Exercise instructions >> The answer must reproduce exactly the lines from the one with "Where should I click to: Sort" through the end of the material, and it must contain no pictures.
Material to process below:
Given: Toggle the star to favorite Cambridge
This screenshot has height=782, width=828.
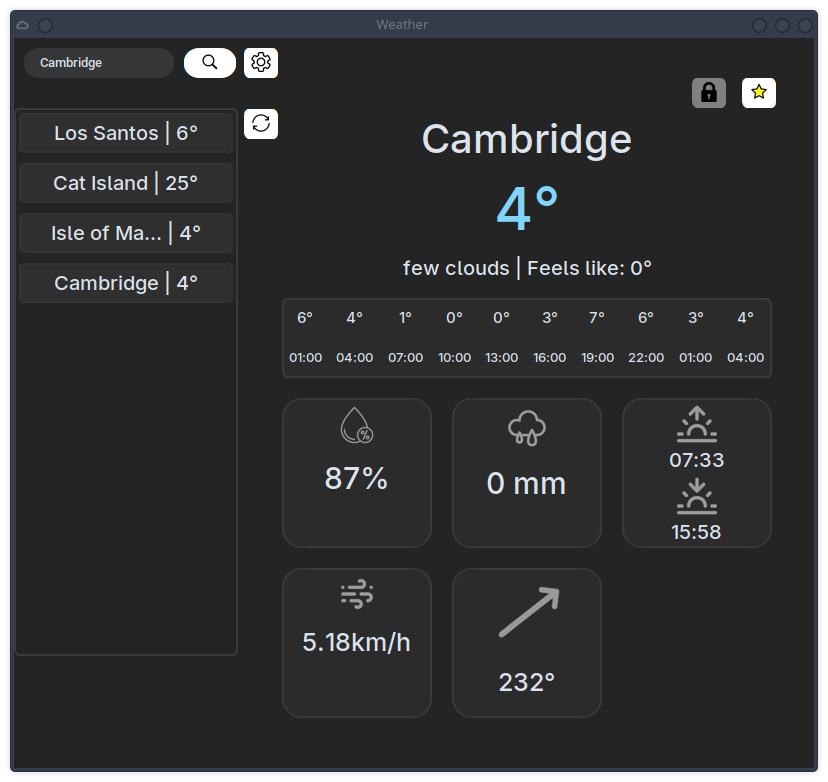Looking at the screenshot, I should 758,92.
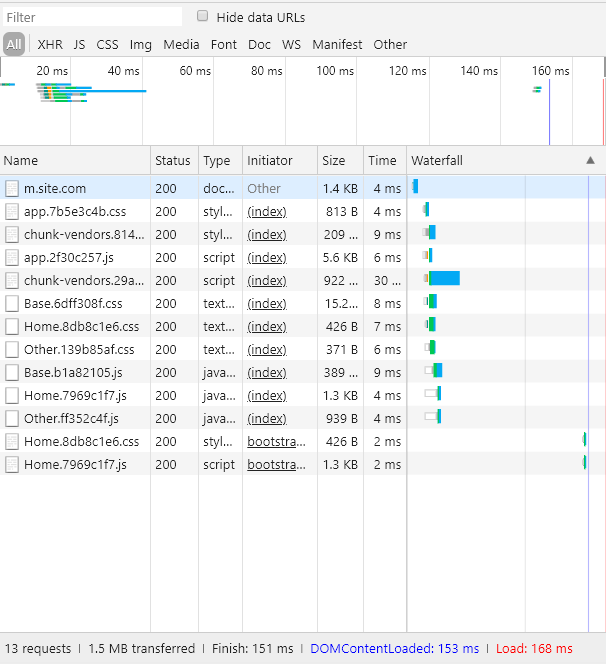Sort requests by Size column header
Viewport: 606px width, 664px height.
pos(333,160)

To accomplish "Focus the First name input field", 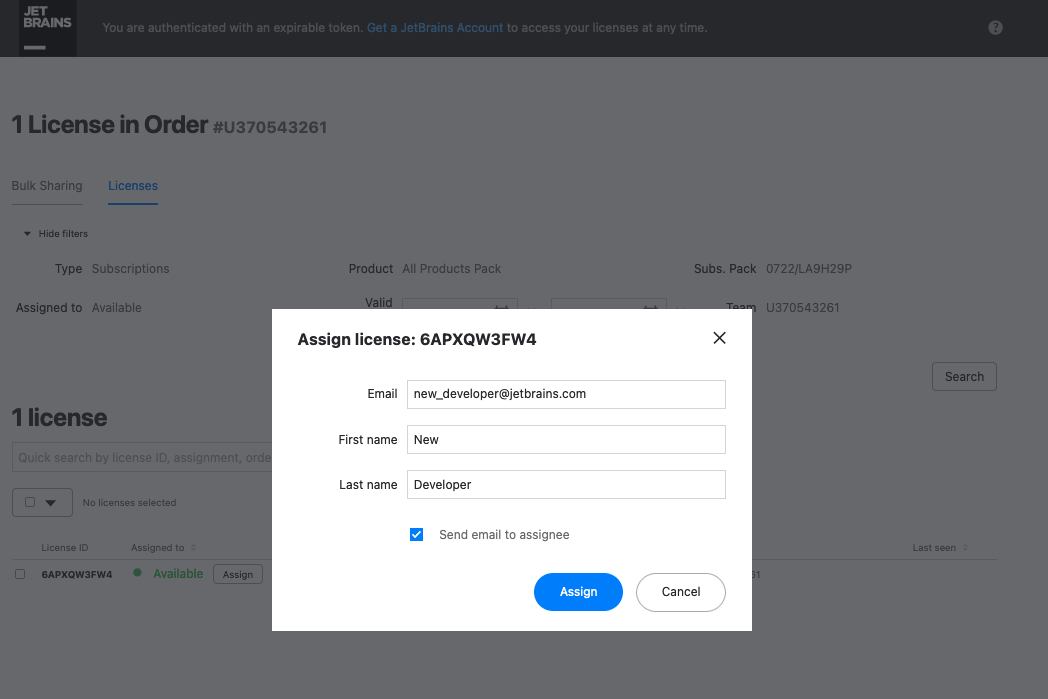I will click(565, 439).
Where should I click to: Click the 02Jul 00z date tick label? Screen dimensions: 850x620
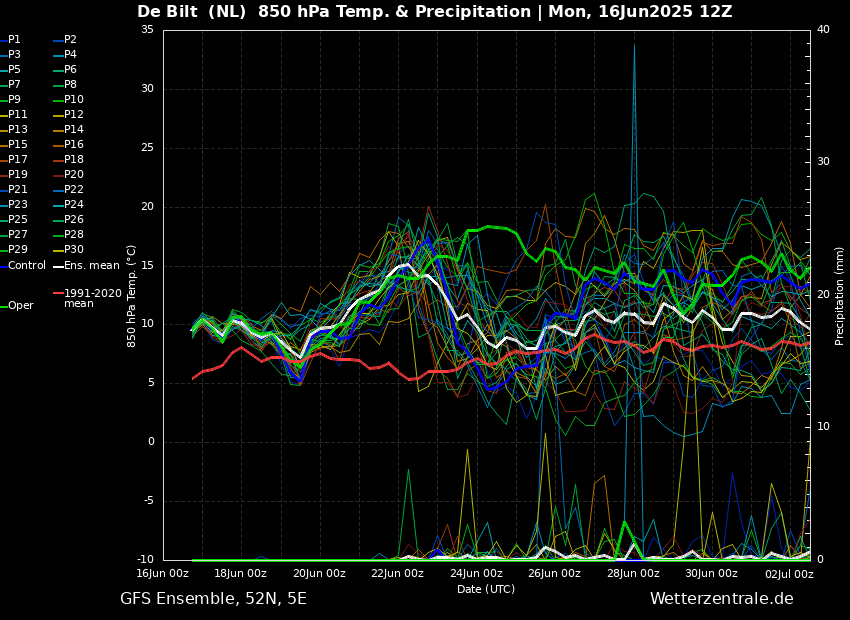[788, 574]
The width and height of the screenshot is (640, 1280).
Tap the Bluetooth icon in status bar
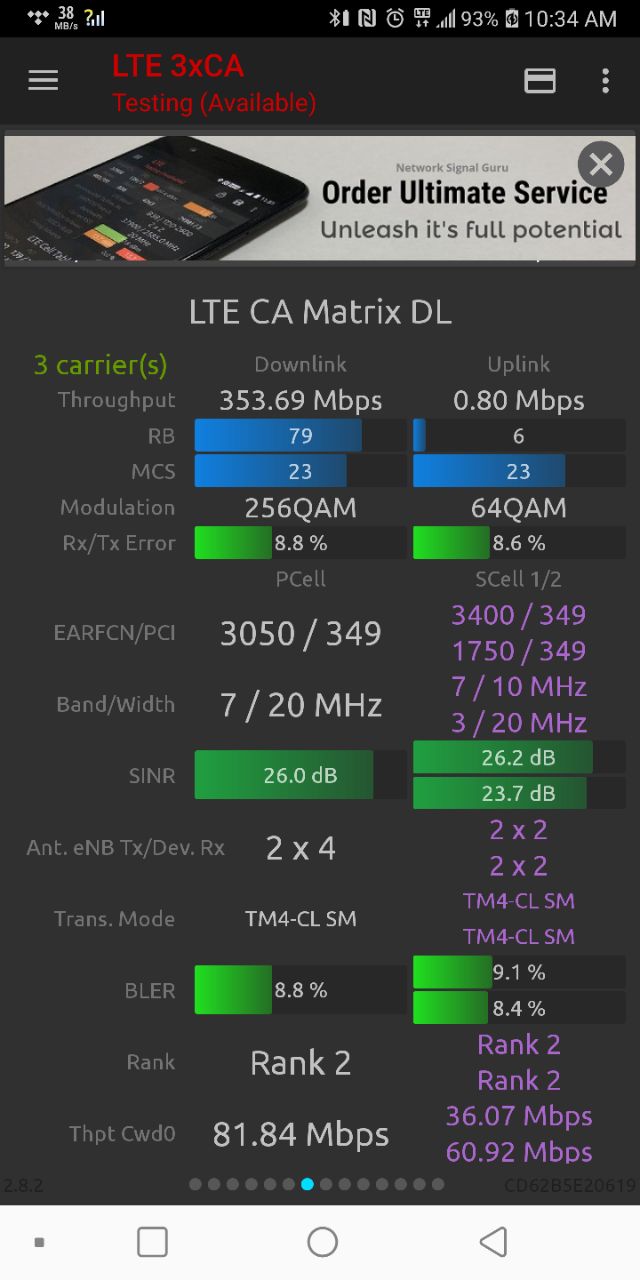point(339,18)
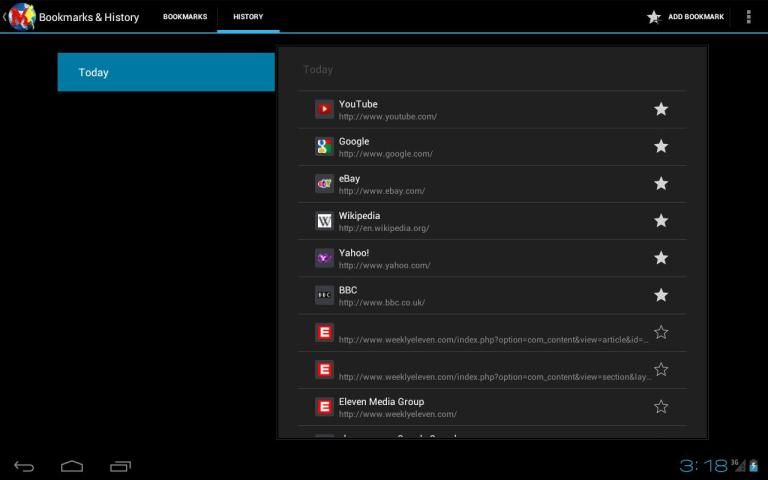Switch to the Bookmarks tab
Screen dimensions: 768x480
tap(185, 17)
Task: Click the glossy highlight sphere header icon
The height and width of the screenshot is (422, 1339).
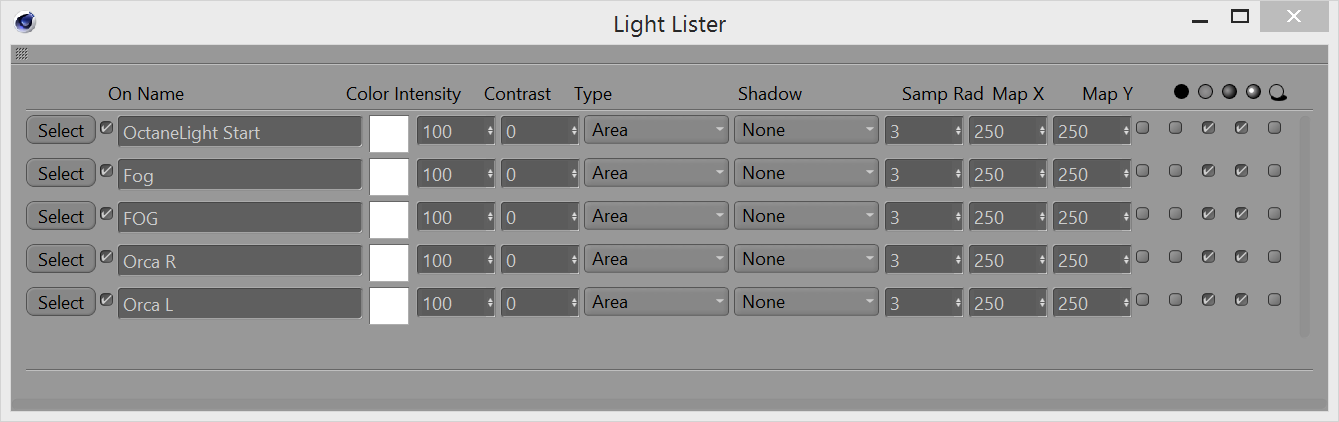Action: [x=1253, y=92]
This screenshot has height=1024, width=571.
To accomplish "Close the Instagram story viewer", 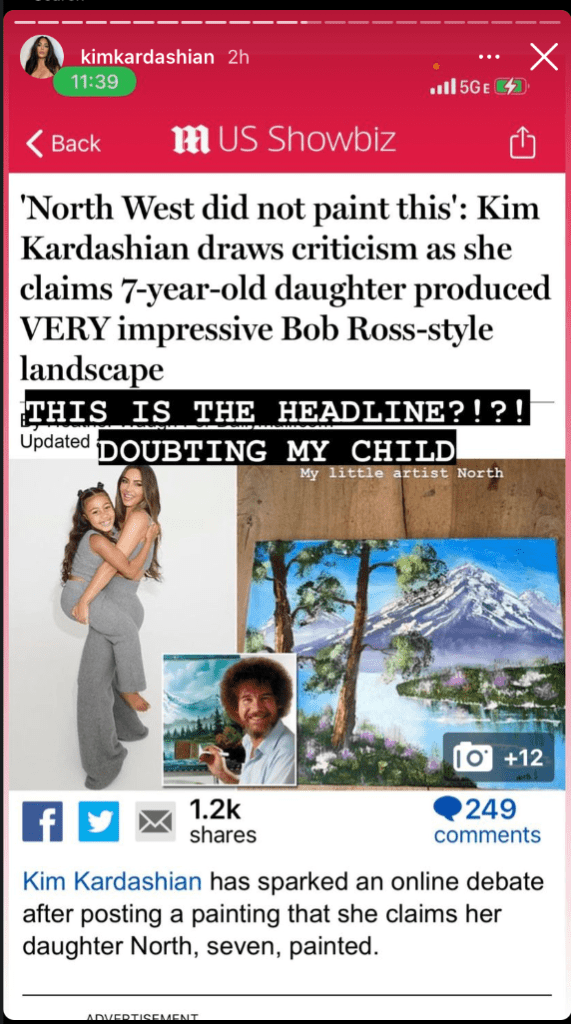I will pos(544,57).
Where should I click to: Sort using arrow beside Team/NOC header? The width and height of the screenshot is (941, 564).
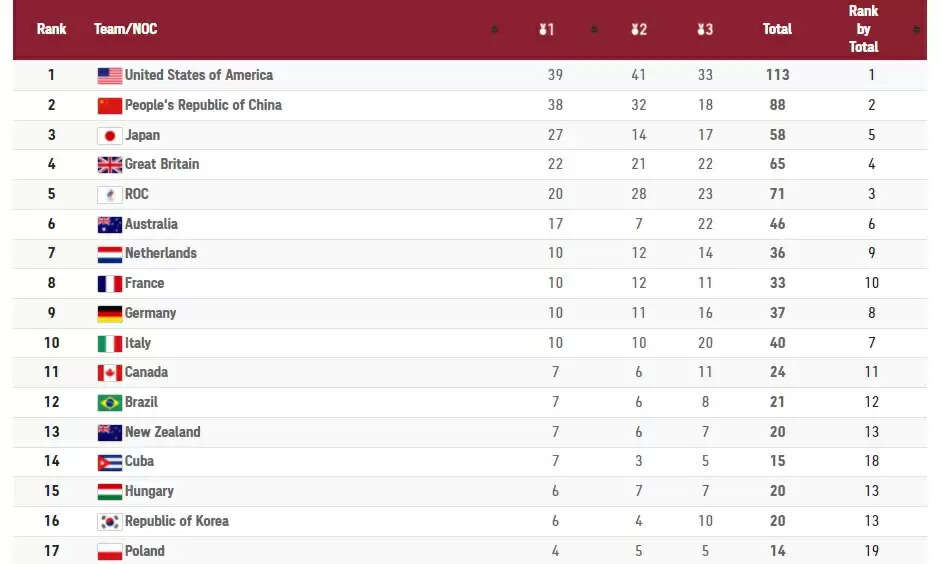click(494, 30)
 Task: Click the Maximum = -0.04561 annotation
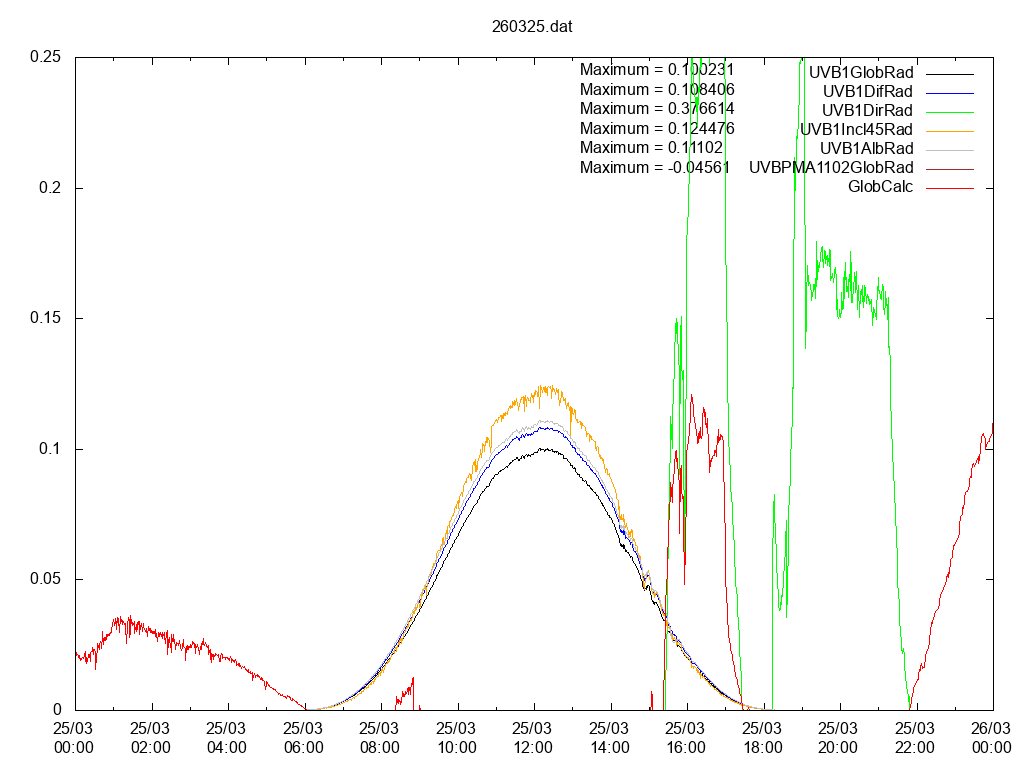point(657,167)
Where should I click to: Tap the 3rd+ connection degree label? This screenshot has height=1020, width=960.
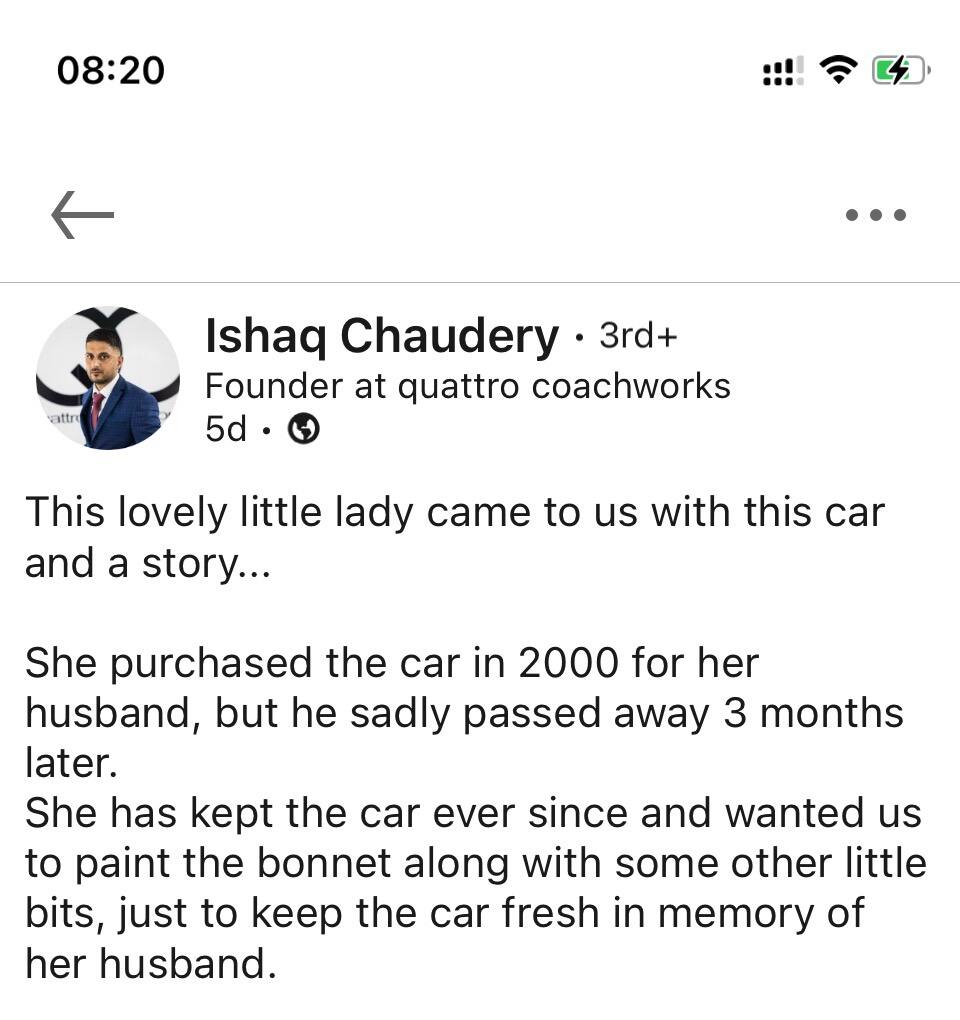(638, 336)
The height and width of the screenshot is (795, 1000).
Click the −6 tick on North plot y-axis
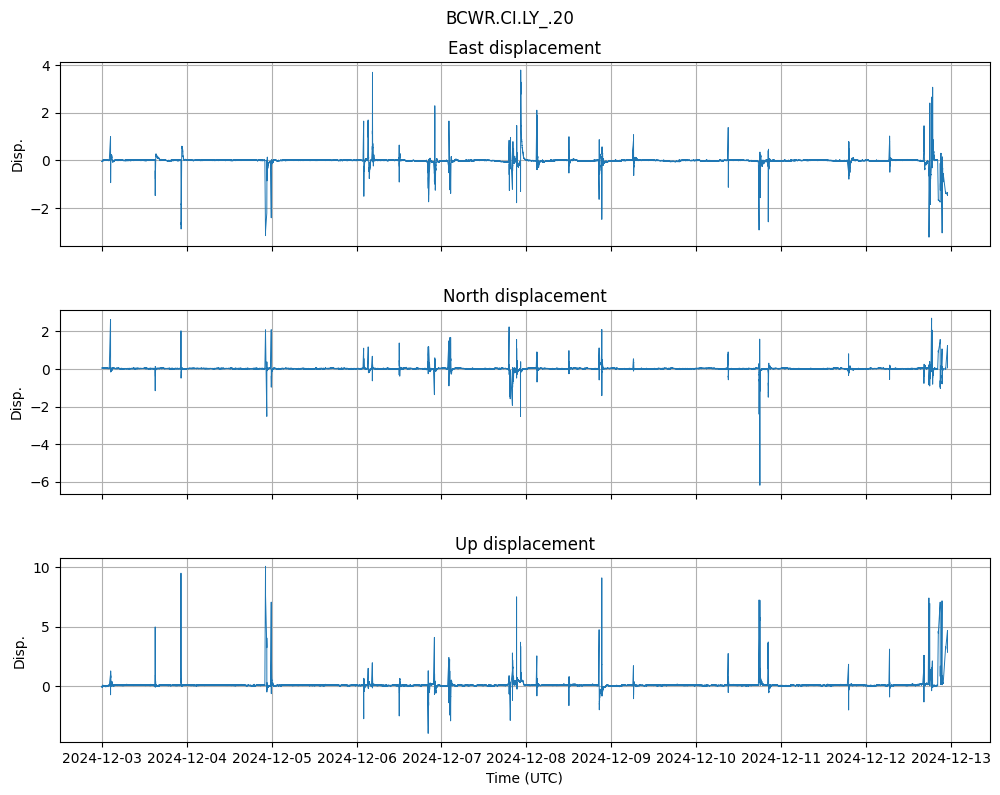pos(43,483)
End of Material to process.
Result of the exercise >>
Where should I click to: Sort using arrow beside Team/NOC header? The width and height of the screenshot is (941, 564).
click(494, 30)
 Task: Click the Maximum = -0.04561 annotation
point(657,167)
Where should I click to: Tap the 3rd+ connection degree label? This screenshot has height=1020, width=960.
(638, 336)
The height and width of the screenshot is (795, 1000).
Click the −6 tick on North plot y-axis
pos(43,483)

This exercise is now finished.